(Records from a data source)
Start

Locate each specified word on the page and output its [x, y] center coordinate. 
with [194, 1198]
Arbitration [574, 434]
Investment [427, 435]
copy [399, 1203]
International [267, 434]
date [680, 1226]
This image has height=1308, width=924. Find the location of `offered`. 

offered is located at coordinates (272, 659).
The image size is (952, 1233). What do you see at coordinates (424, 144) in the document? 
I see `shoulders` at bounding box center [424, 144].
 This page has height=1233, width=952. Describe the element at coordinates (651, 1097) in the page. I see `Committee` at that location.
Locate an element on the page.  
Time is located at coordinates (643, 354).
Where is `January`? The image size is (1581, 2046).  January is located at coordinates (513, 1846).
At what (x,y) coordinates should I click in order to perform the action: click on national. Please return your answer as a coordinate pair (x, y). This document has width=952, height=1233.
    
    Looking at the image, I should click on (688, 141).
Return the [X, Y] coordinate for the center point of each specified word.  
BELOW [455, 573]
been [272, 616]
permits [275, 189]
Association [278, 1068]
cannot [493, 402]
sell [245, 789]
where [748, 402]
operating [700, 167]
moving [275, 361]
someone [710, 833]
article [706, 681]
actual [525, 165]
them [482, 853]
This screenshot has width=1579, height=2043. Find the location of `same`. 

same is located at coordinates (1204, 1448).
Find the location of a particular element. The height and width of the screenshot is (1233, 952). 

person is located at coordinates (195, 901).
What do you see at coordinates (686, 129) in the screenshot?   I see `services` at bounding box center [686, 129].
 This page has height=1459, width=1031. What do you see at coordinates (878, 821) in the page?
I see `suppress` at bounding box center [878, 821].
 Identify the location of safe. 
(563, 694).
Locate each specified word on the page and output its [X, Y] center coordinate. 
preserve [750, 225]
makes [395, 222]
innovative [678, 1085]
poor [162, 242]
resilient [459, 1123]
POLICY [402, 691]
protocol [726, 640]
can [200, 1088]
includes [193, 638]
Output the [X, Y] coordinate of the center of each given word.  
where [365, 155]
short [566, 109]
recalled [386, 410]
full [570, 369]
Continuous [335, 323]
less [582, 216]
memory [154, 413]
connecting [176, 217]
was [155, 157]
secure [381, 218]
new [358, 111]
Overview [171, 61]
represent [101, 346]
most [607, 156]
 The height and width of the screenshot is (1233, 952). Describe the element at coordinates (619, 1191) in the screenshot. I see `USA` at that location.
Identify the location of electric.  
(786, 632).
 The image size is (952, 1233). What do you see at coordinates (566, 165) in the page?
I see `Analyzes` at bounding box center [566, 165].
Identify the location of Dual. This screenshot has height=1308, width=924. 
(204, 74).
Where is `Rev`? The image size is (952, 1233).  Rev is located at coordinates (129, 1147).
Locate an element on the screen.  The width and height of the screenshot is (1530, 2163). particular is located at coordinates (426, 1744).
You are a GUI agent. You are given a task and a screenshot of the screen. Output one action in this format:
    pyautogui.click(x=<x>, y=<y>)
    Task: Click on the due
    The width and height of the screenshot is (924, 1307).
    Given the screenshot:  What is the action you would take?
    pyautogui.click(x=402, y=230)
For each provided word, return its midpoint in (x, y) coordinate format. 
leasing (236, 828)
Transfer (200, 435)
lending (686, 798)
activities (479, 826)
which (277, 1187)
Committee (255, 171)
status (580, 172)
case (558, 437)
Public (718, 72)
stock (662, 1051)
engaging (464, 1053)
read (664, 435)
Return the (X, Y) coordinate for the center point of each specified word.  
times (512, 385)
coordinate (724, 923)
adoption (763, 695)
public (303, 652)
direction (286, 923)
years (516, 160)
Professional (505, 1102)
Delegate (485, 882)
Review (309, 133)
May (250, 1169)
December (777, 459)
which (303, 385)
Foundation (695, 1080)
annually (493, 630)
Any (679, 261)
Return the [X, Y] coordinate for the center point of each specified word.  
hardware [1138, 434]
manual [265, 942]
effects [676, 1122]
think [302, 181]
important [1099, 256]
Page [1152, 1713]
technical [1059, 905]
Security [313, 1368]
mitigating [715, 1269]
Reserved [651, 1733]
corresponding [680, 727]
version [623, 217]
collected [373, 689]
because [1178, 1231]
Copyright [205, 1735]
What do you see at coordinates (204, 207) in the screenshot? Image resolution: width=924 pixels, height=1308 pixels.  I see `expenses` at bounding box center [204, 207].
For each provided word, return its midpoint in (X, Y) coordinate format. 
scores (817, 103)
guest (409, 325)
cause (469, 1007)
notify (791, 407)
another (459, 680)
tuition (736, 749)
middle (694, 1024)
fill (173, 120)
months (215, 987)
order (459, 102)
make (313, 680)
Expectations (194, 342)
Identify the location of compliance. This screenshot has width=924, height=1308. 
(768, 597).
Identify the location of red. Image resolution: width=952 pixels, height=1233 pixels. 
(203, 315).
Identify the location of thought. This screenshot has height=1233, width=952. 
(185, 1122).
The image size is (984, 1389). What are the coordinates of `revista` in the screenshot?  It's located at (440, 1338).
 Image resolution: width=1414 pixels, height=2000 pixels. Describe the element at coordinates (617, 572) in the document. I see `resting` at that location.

End

Extract every line of the listing verbatim, from its first line down to and including the line that contains "includes [193, 638]".

Locate each specified word on the page and output its [x, y] center coordinate. 
with [194, 1198]
Arbitration [574, 434]
Investment [427, 435]
copy [399, 1203]
International [267, 434]
date [680, 1226]
This image has height=1308, width=924. Find the location of `offered`. 

offered is located at coordinates (272, 659).
The image size is (952, 1233). What do you see at coordinates (424, 144) in the document? 
I see `shoulders` at bounding box center [424, 144].
 This page has height=1233, width=952. Describe the element at coordinates (651, 1097) in the page. I see `Committee` at that location.
Locate an element on the page.  
Time is located at coordinates (643, 354).
Where is `January`? The image size is (1581, 2046).  January is located at coordinates (513, 1846).
At what (x,y) coordinates should I click in order to perform the action: click on national. Please return your answer as a coordinate pair (x, y). This document has width=952, height=1233.
    
    Looking at the image, I should click on (688, 141).
Return the [X, Y] coordinate for the center point of each specified word.  
BELOW [455, 573]
been [272, 616]
permits [275, 189]
Association [278, 1068]
cannot [493, 402]
sell [245, 789]
where [748, 402]
operating [700, 167]
moving [275, 361]
someone [710, 833]
article [706, 681]
actual [525, 165]
them [482, 853]
This screenshot has width=1579, height=2043. Find the location of `same`. 

same is located at coordinates (1204, 1448).
Find the location of a particular element. The height and width of the screenshot is (1233, 952). 

person is located at coordinates (195, 901).
What do you see at coordinates (686, 129) in the screenshot?   I see `services` at bounding box center [686, 129].
 This page has height=1459, width=1031. What do you see at coordinates (878, 821) in the page?
I see `suppress` at bounding box center [878, 821].
 Identify the location of safe. 
(563, 694).
Locate each specified word on the page and output its [X, Y] center coordinate. 
preserve [750, 225]
makes [395, 222]
innovative [678, 1085]
poor [162, 242]
resilient [459, 1123]
POLICY [402, 691]
protocol [726, 640]
can [200, 1088]
includes [193, 638]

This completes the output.